Cipro Saved Lives in Anthrax Attack

Study says outbreak of inhalation cases would have been worse

THURSDAY, March 7, 2002 (HealthDayNews) -- The stampede for antibiotics in last fall's bioterrorism attack, which catapulted an obscure drug called Cipro into the American lexicon, appears to have been more than an exercise in mass panic.

A new study suggests the deadly outbreak of lung anthrax would have been much worse had people not taken the drugs.

A new statistical formula, which appears in tomorrow's issue of Science, predicts that as many as nine cases of inhalation anthrax were prevented by prescribing Cipro and other antibiotics to people potentially exposed to the bacteria. Anthrax was confirmed or suspected in 22 people. Eleven cases involved the skin form of the infection, while 11 -- including five deaths -- were the much more lethal inhaled form.

Some 32,000 Americans potentially exposed to anthrax began taking antibiotics as a precaution against infection, according to the Centers for Disease Control and Prevention.

Many worked at the Florida media company where the first anthrax case -- and the first death -- occurred, and at postal facilities in New Jersey and Washington, D.C., where germ-tainted mail was processed.

While fewer than two dozen people developed anthrax infections in the outbreak, it's likely that more would have fallen ill without the drugs. How many is, of course, speculation. However, an educated guess is possible.
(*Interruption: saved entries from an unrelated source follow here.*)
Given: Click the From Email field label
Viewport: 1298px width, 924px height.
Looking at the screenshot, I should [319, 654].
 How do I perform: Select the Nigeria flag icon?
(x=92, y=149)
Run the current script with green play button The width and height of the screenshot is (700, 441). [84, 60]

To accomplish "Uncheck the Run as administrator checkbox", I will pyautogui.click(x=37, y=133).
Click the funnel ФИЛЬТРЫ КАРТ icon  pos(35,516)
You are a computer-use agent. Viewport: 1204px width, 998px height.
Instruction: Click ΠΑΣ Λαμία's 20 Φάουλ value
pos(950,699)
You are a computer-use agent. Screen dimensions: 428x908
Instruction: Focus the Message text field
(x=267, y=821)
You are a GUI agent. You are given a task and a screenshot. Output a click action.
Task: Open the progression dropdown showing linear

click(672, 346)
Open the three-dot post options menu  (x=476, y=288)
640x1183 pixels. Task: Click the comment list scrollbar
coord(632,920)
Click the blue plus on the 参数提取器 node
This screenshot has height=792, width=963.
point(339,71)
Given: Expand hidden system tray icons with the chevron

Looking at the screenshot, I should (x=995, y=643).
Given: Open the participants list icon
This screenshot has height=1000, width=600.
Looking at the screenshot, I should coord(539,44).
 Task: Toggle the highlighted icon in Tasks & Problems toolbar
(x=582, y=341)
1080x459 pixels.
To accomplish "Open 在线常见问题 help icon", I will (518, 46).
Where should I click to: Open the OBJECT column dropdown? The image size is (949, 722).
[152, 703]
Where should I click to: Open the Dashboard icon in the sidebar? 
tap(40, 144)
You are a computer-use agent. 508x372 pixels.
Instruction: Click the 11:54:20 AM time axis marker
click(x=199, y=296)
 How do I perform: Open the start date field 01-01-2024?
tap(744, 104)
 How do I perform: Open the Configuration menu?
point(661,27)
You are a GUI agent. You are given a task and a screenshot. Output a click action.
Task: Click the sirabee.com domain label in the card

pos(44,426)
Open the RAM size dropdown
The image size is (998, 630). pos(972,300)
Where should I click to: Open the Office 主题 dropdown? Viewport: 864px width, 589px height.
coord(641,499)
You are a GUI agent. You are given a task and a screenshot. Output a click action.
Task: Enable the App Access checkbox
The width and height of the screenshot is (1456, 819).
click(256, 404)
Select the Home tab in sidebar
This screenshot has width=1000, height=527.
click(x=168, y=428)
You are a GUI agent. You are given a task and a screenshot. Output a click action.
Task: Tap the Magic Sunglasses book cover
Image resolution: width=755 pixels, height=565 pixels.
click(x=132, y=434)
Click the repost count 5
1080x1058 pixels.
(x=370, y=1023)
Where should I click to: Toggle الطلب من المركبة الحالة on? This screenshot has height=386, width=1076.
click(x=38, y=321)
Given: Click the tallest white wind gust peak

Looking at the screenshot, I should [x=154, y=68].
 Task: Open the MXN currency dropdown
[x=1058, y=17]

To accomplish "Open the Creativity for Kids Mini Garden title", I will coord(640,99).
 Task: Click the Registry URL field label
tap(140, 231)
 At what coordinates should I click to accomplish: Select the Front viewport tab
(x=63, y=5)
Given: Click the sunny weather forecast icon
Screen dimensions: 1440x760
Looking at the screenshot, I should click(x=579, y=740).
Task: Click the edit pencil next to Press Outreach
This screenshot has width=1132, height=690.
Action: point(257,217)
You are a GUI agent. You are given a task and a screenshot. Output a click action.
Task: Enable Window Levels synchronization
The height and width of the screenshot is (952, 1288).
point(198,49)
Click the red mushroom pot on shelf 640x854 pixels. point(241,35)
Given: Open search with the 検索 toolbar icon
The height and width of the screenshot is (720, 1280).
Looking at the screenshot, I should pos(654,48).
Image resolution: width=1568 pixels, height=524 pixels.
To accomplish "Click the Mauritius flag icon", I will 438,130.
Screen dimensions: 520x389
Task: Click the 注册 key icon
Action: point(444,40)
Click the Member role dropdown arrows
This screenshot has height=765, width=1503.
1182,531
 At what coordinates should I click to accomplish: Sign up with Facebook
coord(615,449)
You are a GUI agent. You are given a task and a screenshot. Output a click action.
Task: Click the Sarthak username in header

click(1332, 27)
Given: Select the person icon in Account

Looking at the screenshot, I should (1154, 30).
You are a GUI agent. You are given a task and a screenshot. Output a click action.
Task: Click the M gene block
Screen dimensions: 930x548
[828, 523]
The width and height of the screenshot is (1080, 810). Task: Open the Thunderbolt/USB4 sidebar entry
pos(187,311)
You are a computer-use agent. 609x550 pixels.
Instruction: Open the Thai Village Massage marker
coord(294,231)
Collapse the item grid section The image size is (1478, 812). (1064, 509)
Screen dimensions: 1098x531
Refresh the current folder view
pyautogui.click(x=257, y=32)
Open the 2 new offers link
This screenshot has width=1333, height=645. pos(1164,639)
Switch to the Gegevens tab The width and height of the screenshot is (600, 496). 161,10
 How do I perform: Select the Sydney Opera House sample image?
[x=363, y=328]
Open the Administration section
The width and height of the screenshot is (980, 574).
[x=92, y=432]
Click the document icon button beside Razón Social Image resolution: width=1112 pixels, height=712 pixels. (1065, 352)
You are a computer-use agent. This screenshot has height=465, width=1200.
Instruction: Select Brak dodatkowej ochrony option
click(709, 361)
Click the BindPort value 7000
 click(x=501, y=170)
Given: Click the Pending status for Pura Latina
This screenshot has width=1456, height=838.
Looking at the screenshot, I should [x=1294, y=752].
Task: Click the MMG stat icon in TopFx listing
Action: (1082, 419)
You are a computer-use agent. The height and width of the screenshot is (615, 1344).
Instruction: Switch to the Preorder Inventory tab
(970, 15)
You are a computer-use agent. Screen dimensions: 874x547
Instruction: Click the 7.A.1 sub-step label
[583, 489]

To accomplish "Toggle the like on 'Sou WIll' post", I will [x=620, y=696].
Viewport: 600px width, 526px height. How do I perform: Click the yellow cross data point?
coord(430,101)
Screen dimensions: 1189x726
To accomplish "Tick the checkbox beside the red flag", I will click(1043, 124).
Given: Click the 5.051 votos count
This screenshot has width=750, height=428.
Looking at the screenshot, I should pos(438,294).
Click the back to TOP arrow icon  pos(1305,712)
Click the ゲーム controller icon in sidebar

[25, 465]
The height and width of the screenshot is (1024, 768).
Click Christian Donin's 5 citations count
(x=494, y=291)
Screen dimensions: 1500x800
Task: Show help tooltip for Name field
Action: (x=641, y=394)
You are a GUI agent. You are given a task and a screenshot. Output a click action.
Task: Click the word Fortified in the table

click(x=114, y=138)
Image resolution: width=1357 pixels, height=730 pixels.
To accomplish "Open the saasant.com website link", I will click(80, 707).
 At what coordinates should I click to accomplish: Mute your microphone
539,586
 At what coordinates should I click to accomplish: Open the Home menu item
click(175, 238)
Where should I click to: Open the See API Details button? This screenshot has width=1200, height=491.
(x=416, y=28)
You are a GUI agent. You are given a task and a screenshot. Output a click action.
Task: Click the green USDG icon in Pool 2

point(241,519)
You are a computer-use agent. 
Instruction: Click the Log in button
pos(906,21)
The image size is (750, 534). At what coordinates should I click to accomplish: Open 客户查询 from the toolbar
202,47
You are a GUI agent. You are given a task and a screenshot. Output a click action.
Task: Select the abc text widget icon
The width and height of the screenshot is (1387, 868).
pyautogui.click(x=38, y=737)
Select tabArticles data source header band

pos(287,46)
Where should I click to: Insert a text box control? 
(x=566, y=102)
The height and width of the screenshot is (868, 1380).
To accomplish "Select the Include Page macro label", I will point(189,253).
"By looking at the number of cases and the interval between exposure and the use of antibiotics, and using what we know about the incubation interval, we can look forward to see how many case might have occurred," says Ron Brookmeyer, a Johns Hopkins University biostatistician and lead author of the new study.

He and a graduate student, Natalie Blades, analyzed the three largest clusters of possible anthrax exposures: those in Florida, New Jersey and Washington, D.C. They also considered a 1979 anthrax outbreak at a Soviet bioweapons facility in Sverdlovsk.

The researchers did not include the deaths of two women in New York and Connecticut, the source of whose infections haven't been determined. Nor did they analyze cases of skin, or cutaneous, anthrax in New York City.

Incubation periods for anthrax vary with a person's age, the number of bacteria spores they inhale, and whether they have conditions that make them more susceptible to infection.

"The incubation period plays a very crucial role in how epidemics unfold," said Brookmeyer, whose earlier work helped model the pattern of the AIDS epidemic.

The researchers found that while the number of people who may have inhaled ample spores to become sick varied widely, the most likely figure was 17.

"Our calculations show that the outbreak would have been about twice as large" as it was had antibiotics not been recommended widely, Brookmeyer says.

"Our response in initiating the public health measures did prevent disease, did potentially save lives," adds Brookmeyer. The study also underscores the importance of rapid surveillance in case of an outbreak, and the quick recognition of first cases of infection.

Brookmeyer says the findings should be encouraging for people who took their 60-day course of antibiotics to prevent anthrax.

"We think few, if any, would be at risk of subsequent disease" after stopping, he says. "We can't say it's zero, but we think it's less than 1 percent."

Although 10,000 people had been encouraged to take a 60-day preventive course of antibiotics, it's not clear how many stayed on that regimen that long.

The new study should burnish the image of CDC director Dr. Jeffrey Koplan, who has been criticized for his handling of the anthrax attack.

Dr. Jim Hughes, director of the National Center for Infectious Diseases, a division of the CDC, said the Science paper demonstrates the agency's reaction was sound. "We feel the public health response certainly resulted in the prevention of some additional cases of illness that almost certainly would have occurred," Hughes said. Recommending preventive antibiotics "was the right thing to do."

Dr. Alina Alonso, an official at the Palm Beach County Health Department, which helped control the Florida anthrax cases, says her agency was gratified by the study. "We certainly feel here in South Florida that lives were saved as a result of the massive prophylaxis that was conducted," Alonso says.

Despite reports of some side effects and fears that overuse of powerful antibiotics would promote drug-resistant germs, "we feel strongly that whether we saved nine [lives] or just one, certainly in this situation it would have been definitely worth it," she says.